WHAT YOU WILL DO: Output exactly the lines from the one with "Instruction: Click the" through the last line of the data below, both included, and nothing more.

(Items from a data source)

══════

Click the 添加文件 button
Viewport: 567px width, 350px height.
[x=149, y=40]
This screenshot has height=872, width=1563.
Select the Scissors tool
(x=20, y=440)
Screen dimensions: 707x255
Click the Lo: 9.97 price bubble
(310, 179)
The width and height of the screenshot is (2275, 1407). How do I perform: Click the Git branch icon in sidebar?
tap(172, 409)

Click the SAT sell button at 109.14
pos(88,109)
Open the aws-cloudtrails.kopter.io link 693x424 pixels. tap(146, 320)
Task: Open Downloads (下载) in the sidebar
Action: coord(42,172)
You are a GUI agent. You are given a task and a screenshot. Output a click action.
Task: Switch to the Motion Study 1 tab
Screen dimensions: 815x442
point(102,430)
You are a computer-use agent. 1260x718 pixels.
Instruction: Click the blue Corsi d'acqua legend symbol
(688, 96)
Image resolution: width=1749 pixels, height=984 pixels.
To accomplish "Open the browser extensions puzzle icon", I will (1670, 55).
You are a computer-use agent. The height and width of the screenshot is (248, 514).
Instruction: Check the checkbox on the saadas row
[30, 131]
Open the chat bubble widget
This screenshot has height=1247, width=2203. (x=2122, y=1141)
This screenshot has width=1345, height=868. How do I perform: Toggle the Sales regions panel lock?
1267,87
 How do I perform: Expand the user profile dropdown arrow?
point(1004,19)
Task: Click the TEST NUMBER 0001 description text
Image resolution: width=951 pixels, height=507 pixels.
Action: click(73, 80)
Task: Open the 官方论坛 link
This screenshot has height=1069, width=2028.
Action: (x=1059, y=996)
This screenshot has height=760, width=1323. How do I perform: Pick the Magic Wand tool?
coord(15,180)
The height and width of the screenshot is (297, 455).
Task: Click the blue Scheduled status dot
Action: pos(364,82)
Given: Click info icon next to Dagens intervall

══════

SOLUTION TO THE PROBLEM:
Instruction: Click the blue Corsi d'acqua legend symbol
(688, 96)
Image resolution: width=1749 pixels, height=984 pixels.
To accomplish "Open the browser extensions puzzle icon", I will (1670, 55).
You are a computer-use agent. The height and width of the screenshot is (248, 514).
Instruction: Check the checkbox on the saadas row
[30, 131]
Open the chat bubble widget
This screenshot has height=1247, width=2203. (x=2122, y=1141)
This screenshot has width=1345, height=868. How do I perform: Toggle the Sales regions panel lock?
1267,87
 How do I perform: Expand the user profile dropdown arrow?
point(1004,19)
Task: Click the TEST NUMBER 0001 description text
Image resolution: width=951 pixels, height=507 pixels.
Action: click(73, 80)
Task: Open the 官方论坛 link
This screenshot has height=1069, width=2028.
Action: (x=1059, y=996)
This screenshot has height=760, width=1323. How do I perform: Pick the Magic Wand tool?
coord(15,180)
The height and width of the screenshot is (297, 455).
Task: Click the blue Scheduled status dot
Action: pos(364,82)
Given: Click info icon next to Dagens intervall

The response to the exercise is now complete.